▶ **TASK DIRECTIONS**:
Please copy the article on Saddam's collapsing regime, starting with "ON Saturday, the" and going on through "be more forthcoming.", substituting "roadblock" for "checkpoint".

View Full Version : Saddam may have fled as house of cards collapses

04-14-03, 06:54 AM
Saddam may have fled as house of cards collapses


ON Saturday, the seven of diamonds handed himself in. Yesterday, it emerged that the five of spades - Saddam Hussein’s half-brother Watban al-Tikriti - had been captured. Yet the ace of spades, Saddam Hussein himself, remains elusive.

The collapse of the house of cards that is Saddam’s regime continues to gather pace.

Watban al-Tikriti, a former interior minister, had been preparing to cross the mountain road into Syria; he was only 15 miles from the border, on the winding road north-west of Mosul, when he came upon a vehicle checkpoint manned by advancing Kurdish forces.

After the surrender of Lt General Amer al-Saadi, Iraq’s leading chemical and biological weapons adviser (the seven of diamonds), it was another major coup. Al-Saadi said he had no knowledge of Saddam’s whereabouts; it is not known if Al-Tikriti will be more forthcoming.

▶ **MATERIAL PROVIDED**:

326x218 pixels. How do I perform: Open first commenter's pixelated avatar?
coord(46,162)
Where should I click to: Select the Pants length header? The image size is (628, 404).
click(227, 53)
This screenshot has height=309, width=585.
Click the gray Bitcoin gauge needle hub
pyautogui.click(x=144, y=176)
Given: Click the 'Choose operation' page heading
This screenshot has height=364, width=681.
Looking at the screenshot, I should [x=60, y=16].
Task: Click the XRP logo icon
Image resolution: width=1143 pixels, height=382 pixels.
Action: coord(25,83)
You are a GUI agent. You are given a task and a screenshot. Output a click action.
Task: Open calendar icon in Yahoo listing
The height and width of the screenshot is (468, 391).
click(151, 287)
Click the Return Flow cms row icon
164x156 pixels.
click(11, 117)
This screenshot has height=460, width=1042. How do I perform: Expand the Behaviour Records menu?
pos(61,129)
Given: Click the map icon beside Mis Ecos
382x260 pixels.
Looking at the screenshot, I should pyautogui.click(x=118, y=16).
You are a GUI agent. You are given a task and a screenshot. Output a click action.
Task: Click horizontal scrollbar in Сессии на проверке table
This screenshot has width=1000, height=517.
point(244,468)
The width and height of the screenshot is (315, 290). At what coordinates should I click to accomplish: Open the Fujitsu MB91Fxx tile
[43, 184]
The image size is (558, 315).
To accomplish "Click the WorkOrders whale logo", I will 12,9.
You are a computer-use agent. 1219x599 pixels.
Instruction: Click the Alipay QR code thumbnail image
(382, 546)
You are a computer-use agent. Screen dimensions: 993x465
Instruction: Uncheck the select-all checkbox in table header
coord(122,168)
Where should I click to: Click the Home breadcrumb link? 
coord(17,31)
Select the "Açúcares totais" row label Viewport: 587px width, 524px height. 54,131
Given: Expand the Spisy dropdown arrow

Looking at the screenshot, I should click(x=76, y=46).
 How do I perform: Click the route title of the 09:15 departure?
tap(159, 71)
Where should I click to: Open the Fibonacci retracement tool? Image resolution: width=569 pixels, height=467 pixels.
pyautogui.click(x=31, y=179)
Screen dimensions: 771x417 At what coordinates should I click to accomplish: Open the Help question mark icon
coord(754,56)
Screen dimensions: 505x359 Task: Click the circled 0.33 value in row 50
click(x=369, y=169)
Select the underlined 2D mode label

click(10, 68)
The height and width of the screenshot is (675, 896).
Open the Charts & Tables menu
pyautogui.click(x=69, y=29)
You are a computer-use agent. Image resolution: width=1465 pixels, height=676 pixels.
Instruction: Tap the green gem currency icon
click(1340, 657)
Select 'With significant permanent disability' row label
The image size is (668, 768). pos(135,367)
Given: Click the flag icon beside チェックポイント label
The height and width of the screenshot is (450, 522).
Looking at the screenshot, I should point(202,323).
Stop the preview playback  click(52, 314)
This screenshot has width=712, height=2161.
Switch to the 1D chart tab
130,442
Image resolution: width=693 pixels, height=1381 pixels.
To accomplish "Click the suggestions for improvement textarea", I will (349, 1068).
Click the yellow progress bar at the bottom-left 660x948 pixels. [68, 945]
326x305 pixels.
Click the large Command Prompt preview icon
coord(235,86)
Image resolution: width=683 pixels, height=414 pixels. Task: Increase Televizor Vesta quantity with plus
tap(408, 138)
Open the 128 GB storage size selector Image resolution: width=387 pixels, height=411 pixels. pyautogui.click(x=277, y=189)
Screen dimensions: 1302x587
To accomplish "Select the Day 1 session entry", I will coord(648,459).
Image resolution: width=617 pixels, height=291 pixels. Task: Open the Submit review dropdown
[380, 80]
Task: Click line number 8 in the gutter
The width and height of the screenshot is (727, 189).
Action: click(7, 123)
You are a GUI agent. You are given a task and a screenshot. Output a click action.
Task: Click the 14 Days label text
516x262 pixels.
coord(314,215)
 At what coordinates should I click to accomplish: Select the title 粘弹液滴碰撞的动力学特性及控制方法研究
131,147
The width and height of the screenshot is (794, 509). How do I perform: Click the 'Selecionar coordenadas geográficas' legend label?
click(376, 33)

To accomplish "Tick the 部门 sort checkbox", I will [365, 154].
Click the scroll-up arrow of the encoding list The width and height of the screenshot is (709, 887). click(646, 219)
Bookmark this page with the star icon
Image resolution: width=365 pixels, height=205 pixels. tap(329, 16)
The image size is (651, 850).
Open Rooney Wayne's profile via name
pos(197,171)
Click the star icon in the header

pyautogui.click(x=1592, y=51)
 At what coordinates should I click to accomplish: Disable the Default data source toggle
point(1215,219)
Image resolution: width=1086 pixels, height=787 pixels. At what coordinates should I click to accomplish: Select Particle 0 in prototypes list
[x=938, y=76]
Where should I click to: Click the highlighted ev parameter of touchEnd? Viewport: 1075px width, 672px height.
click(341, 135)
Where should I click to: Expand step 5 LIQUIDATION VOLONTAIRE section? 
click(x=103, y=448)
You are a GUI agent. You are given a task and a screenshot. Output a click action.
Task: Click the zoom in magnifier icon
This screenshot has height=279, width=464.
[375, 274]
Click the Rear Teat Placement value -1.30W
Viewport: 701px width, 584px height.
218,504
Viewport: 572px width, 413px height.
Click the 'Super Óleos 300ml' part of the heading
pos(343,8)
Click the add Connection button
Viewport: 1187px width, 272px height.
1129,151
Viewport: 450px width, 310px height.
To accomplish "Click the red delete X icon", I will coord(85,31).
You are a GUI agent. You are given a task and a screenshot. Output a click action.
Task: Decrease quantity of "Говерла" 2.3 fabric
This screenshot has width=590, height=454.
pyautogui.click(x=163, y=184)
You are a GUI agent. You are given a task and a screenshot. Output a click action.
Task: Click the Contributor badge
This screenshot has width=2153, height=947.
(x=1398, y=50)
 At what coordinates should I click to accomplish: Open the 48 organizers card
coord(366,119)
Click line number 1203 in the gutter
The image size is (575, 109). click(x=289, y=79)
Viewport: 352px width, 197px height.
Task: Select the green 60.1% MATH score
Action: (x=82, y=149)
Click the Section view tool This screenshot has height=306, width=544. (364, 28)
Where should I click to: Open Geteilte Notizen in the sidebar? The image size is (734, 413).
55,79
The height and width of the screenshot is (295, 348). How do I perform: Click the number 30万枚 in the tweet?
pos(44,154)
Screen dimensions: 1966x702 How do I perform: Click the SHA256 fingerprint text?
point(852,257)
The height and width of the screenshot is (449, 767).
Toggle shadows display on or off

▶ **SOLUTION BELOW**:
ON Saturday, the seven of diamonds handed himself in. Yesterday, it emerged that the five of spades - Saddam Hussein’s half-brother Watban al-Tikriti - had been captured. Yet the ace of spades, Saddam Hussein himself, remains elusive.

The collapse of the house of cards that is Saddam’s regime continues to gather pace.

Watban al-Tikriti, a former interior minister, had been preparing to cross the mountain road into Syria; he was only 15 miles from the border, on the winding road north-west of Mosul, when he came upon a vehicle roadblock manned by advancing Kurdish forces.

After the surrender of Lt General Amer al-Saadi, Iraq’s leading chemical and biological weapons adviser (the seven of diamonds), it was another major coup. Al-Saadi said he had no knowledge of Saddam’s whereabouts; it is not known if Al-Tikriti will be more forthcoming.